Warning: the metadata subfield is consumedCapacities, not consumedCapacity like single-item get()

Batch of batches

If you request more than the "batch size" number of elements when using Entity Store's batchGet() then Entity Store will create a "batch of batches". This batch size is 100, unless you override the batchSize described just now.

There's no point setting batch size to more than 100 since that's the maximum for DynamoDB

The behavior for "batch of batches" is as follows:

  • The operation request is "chunked" into several sub-batches, all but the last being of size batchSize
  • Each sub-batch is requested from DynamoDB serially (i.e. not in parallel)
  • All the various result elements are then combined for the result of batchGet(), i.e.
    • items contains all the parsed responses from all the sub-batches
    • unprocessedKeys contains all the unprocessed keys from all the sub-batches (and isn't set if there aren't any unprocessed keys at all)
    • metadata.consumedCapacities is an array of all capacity responses, if returnConsumedCapacity was set to true

There's currently no "smart" behavior beyond this right now, but I could imagine extending this behavior in future. E.g. retry strategies, smarter chunking, etc.

Batch Put

I recommend you read the AWS documentation first if you have not used DynamoDB Batch Writes previously

DynamoDB has a batchWrite operation, but EntityStore separates this for puts and deletes. Here's how you perform a batch put:

const putResult = await sheepOperations.advancedOperations.batchPut([
  { breed: 'merino', name: 'shaun', ageInYears: 3 },
  { breed: 'merino', name: 'bob', ageInYears: 4 },
  { breed: 'suffolk', name: 'alison', ageInYears: 2 }
])

batchPut() has one required parameter - items - which is an array of the items you want to put . What is actually written for each item follows the same logic as single-item put(), so read chapter 3 for more details.

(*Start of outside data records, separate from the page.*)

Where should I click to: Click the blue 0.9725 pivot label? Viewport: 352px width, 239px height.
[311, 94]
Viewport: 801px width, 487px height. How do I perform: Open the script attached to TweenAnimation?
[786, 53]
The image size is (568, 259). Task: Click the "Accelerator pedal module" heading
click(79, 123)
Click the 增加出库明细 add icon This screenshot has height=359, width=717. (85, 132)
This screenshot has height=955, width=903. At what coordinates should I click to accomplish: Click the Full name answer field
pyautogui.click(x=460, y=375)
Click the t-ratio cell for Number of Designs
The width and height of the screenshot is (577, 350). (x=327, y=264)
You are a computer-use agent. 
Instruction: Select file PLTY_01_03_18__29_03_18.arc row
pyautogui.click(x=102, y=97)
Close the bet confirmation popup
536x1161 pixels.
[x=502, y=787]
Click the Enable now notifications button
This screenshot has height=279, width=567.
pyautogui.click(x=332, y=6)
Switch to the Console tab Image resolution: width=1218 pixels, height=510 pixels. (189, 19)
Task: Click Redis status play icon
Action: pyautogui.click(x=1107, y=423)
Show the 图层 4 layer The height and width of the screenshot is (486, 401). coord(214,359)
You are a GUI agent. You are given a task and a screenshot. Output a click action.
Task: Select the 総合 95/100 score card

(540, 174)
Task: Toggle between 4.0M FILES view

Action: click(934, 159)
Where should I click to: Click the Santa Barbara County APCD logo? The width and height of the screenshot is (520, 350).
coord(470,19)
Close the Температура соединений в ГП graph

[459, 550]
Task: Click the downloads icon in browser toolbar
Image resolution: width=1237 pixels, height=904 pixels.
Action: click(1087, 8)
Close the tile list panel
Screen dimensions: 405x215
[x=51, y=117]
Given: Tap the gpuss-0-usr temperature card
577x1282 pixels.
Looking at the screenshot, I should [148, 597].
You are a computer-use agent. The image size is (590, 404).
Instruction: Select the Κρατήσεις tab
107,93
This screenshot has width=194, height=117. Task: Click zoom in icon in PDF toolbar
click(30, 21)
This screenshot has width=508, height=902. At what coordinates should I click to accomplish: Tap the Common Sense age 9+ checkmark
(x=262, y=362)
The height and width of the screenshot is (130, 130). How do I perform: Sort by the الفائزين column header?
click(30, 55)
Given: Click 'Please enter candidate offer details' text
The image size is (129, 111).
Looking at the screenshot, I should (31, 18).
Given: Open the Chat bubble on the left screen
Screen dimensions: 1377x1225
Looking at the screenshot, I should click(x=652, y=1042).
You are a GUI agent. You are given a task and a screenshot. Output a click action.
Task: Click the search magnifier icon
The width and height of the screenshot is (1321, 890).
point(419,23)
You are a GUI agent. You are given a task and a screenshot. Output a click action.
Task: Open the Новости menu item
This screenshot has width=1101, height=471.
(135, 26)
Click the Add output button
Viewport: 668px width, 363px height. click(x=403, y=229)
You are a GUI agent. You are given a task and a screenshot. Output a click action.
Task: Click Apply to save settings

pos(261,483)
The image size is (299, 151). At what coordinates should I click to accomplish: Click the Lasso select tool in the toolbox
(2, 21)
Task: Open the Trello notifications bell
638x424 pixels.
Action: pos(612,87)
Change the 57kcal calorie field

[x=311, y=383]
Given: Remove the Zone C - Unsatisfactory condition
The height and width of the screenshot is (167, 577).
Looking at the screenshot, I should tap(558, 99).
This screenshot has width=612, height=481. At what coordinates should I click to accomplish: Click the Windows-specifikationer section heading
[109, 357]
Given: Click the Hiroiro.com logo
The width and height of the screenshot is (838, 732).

batchPut()'s result will often be an empty object, but has two properties which may be set:

  • unprocessedItems - any unprocessed items
  • metadata - diagnostic metadata, if the appropriate options were set (see next)

Options

batchPut() takes an optional options object as the second argument, of type BatchPutOptions . It has the following optional properties:

  • ttl, ttlInFutureDays - work the same way as for single-item put() when creating TTL attributes for items (you can't specify different TTL values for different elements in the batch)
  • batchSize - the same as batchGet(), except the default is 25 (the maximum for DynamoDB Batch Write operations)
  • returnConsumedCapacity, returnItemCollectionMetrics - whether to return diagnostic metadata

Batch of batches

batchPut() works in the same way as batchGet() when you specify more items than batchSize (which, again, defaults to the max allowed of 25), specifically that it creates a "batch of batches" of requests to DynamoDB. The same rules as for batchGet() apply.

Batch Delete

batchDelete() uses the same underlying call to DynamoDB as batchPut(), since both use DynamoDB's batch write operation.

As such, pretty much everything above about batchPut() applies to batchDelete(), except that it takes an array of keySources, like batchGet().

const deleteResult = await sheepOperations.advancedOperations.batchDelete(
  [{ breed: 'merino', name: 'shaun' }, { breed: 'merino', name: 'bob' }, { breed: 'alpaca', name: 'alison' }],
)

For batchDelete()'s options and result structure, see the type docs here for options and here for result.